:: Required action ::
Using the entries that follow, give the number of lines containing the string "header". Write nothing besides that number.

:: Data excerpts ::
• • •
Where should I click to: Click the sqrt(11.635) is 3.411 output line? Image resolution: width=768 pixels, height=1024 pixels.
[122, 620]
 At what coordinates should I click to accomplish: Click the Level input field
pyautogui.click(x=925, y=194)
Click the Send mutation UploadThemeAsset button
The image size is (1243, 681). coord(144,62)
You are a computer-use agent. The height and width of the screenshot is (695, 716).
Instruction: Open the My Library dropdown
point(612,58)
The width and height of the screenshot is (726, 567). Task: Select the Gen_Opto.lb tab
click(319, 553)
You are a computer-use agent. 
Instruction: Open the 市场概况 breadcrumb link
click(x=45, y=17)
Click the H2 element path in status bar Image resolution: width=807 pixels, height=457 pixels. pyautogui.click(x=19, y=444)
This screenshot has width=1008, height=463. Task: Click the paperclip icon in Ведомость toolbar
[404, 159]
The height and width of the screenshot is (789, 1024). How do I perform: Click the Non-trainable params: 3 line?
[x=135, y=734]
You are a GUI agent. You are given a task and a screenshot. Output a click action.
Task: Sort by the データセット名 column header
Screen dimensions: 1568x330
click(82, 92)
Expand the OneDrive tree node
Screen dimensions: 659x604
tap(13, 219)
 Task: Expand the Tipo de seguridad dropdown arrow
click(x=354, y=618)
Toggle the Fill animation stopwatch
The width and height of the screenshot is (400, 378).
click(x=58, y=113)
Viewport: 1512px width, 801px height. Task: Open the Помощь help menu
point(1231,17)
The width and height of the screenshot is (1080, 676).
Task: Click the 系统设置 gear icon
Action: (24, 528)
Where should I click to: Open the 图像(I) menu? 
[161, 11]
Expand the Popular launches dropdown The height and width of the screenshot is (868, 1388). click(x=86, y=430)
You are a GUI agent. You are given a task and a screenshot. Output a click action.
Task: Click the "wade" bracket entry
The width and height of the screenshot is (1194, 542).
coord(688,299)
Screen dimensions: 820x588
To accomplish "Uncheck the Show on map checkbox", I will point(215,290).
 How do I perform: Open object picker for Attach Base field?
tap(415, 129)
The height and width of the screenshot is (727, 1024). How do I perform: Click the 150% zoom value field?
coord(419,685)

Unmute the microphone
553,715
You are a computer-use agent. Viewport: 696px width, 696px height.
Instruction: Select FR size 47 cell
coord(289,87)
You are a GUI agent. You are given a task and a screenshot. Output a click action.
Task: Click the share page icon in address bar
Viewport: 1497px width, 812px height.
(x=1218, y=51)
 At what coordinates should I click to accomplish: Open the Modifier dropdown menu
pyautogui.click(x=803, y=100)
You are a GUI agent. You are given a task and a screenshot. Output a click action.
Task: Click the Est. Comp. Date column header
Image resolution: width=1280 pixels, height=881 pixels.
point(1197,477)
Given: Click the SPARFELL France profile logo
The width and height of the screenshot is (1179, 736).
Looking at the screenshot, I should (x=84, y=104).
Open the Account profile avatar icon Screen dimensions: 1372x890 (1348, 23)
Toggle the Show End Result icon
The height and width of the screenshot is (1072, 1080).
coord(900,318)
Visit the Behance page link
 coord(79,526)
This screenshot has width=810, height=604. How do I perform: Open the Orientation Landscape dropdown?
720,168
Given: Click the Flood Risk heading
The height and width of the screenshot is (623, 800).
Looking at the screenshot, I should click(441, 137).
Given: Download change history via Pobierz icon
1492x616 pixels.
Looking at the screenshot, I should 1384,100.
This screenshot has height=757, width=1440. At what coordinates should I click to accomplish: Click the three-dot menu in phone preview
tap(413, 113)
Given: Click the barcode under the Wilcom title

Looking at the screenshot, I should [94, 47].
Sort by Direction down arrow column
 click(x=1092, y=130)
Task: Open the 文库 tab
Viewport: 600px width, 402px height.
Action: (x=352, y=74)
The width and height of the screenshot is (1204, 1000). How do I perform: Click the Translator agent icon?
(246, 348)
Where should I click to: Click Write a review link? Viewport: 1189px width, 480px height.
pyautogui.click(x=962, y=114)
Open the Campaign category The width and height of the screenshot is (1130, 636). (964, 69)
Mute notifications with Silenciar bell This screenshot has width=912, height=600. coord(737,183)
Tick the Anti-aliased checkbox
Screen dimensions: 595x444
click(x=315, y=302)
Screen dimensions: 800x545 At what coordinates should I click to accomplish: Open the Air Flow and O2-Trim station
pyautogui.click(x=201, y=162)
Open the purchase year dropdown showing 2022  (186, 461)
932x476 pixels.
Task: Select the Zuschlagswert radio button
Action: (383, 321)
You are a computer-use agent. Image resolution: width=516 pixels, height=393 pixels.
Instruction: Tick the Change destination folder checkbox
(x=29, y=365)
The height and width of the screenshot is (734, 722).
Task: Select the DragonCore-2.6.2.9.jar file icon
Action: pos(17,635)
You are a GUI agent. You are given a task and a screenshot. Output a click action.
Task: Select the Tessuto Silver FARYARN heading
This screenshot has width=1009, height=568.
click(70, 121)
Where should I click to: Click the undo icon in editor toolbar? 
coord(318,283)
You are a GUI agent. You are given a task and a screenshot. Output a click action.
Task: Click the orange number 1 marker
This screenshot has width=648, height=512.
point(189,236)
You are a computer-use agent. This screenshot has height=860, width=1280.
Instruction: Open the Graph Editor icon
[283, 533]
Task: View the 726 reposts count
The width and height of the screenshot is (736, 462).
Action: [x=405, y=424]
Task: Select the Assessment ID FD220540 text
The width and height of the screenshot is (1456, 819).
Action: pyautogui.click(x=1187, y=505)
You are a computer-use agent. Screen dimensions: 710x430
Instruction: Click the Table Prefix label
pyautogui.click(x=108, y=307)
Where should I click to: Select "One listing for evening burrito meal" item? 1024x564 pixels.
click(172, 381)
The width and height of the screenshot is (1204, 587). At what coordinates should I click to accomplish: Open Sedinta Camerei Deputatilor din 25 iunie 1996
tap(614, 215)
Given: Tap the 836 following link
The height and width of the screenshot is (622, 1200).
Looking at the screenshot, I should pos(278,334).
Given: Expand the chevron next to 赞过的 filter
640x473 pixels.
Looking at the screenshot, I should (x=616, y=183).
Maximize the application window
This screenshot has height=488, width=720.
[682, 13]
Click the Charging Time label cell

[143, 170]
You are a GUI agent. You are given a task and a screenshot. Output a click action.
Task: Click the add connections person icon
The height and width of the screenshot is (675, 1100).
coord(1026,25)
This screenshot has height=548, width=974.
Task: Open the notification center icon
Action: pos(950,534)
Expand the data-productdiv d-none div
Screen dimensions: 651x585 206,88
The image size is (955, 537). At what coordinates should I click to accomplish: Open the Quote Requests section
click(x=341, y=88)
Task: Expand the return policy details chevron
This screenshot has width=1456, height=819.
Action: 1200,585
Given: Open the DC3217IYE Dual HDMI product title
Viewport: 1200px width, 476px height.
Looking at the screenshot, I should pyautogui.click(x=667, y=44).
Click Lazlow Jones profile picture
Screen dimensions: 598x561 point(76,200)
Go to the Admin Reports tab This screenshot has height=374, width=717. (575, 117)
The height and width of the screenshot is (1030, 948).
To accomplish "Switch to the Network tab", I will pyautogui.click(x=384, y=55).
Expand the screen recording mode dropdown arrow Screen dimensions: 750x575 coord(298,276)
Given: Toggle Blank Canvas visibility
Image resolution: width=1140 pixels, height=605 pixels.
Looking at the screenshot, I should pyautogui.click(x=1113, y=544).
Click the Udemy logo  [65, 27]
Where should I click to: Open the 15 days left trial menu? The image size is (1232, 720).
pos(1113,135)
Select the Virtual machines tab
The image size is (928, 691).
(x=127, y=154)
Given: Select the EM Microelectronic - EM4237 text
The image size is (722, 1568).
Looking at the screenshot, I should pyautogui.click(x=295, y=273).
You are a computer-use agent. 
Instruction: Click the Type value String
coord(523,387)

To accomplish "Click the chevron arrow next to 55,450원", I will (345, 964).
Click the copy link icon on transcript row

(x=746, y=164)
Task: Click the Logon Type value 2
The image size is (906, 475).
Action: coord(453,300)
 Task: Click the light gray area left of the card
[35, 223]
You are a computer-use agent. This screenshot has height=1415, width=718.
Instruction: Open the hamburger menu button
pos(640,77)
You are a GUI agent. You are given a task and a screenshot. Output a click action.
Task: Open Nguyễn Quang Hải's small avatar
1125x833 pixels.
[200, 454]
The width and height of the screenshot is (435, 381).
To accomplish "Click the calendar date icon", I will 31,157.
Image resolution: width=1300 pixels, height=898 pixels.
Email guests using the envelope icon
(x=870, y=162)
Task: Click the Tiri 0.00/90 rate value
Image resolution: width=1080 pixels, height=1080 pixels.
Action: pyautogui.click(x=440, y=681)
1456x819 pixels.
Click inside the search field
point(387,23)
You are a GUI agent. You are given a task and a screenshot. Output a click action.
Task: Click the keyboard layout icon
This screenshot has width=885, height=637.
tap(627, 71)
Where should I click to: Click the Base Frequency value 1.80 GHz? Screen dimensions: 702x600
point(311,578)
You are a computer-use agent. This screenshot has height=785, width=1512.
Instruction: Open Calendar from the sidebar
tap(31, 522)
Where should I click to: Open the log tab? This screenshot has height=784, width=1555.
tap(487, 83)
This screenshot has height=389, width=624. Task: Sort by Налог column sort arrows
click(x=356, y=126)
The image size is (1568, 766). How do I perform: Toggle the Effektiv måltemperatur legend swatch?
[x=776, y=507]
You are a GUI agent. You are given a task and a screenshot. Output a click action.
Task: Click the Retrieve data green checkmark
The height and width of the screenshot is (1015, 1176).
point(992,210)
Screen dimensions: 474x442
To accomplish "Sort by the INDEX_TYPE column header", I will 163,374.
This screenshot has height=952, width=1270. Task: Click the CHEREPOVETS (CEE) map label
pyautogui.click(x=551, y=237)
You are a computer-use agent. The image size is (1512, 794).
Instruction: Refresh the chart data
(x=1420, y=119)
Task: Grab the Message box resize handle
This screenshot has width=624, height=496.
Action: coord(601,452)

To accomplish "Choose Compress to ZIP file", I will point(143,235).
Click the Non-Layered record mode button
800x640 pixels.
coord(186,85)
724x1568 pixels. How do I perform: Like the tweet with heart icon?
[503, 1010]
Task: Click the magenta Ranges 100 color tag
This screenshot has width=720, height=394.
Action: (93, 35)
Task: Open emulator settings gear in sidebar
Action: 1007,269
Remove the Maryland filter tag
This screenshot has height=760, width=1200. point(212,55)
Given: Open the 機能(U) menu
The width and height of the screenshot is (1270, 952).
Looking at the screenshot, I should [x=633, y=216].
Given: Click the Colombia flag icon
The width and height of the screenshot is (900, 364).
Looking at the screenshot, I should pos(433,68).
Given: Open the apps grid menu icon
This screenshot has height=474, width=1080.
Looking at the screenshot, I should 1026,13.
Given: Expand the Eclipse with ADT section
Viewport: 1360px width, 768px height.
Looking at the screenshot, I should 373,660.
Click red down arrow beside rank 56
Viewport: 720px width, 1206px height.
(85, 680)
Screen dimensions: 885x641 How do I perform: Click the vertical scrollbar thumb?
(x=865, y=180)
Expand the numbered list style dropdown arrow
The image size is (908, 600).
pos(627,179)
• • •
:: Answer box ::
3